### What to produce
Only the lines from the one that contains "The height and width of the screenshot is (600, 1340)." through the final line of the entries should be repeated, exactly as written.

### Dataset entries
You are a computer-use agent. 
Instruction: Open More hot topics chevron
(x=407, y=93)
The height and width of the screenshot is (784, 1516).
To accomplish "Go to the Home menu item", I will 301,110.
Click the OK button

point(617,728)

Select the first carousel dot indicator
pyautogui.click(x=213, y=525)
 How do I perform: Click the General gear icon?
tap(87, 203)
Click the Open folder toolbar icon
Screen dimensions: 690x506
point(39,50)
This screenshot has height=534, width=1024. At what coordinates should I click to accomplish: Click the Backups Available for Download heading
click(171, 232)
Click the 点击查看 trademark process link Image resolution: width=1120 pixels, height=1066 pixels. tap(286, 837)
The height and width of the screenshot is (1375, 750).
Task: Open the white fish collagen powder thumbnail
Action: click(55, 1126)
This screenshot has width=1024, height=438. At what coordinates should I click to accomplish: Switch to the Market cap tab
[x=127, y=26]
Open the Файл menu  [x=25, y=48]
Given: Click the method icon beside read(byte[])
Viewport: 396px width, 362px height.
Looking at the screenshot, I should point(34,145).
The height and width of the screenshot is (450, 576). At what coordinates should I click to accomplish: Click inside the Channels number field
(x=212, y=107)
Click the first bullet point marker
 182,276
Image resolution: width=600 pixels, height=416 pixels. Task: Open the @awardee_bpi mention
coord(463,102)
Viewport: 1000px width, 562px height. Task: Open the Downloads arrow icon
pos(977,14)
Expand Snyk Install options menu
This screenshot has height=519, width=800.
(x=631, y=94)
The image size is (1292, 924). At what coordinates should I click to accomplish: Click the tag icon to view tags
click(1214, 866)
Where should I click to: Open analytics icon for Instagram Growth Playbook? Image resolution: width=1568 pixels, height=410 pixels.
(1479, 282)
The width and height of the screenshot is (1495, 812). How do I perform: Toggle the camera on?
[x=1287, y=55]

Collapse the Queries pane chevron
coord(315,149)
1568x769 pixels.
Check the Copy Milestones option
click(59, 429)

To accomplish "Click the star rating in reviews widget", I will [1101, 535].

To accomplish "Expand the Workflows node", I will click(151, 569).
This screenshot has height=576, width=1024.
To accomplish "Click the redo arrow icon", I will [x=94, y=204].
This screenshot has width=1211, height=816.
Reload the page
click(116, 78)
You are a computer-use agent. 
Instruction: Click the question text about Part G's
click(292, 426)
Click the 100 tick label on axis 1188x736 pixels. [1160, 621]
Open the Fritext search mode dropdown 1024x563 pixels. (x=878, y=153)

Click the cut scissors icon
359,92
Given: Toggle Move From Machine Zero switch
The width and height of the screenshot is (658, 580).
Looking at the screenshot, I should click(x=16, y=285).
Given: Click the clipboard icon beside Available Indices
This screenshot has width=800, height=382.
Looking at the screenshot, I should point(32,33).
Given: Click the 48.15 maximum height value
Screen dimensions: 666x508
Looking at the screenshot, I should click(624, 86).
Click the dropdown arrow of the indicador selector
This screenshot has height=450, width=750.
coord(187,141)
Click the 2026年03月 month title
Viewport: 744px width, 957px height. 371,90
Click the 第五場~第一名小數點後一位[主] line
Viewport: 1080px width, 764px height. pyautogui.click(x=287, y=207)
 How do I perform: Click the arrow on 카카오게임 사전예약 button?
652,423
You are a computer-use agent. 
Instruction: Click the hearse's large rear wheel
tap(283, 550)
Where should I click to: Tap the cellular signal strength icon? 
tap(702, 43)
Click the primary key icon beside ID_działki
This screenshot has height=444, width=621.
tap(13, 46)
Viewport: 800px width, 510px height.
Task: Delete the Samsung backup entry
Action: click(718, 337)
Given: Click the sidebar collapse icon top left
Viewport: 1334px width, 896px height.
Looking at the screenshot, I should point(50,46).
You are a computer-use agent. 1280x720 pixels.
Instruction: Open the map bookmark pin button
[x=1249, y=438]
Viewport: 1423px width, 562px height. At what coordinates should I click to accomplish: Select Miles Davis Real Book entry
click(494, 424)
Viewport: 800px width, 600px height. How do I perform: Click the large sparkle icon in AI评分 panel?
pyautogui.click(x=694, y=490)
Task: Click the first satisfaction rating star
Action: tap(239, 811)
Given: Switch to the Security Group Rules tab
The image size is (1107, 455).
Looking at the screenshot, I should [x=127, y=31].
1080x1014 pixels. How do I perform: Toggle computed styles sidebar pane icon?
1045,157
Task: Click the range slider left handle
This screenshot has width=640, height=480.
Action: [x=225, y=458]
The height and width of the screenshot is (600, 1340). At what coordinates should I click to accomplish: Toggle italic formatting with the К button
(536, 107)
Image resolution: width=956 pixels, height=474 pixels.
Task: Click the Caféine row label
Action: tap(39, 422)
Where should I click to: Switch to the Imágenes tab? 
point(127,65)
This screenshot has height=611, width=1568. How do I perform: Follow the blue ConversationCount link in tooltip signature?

### Task answer
The height and width of the screenshot is (600, 1340). At what coordinates should I click to accomplish: Toggle italic formatting with the К button
(536, 107)
Image resolution: width=956 pixels, height=474 pixels.
Task: Click the Caféine row label
Action: tap(39, 422)
Where should I click to: Switch to the Imágenes tab? 
point(127,65)
This screenshot has height=611, width=1568. How do I perform: Follow the blue ConversationCount link in tooltip signature?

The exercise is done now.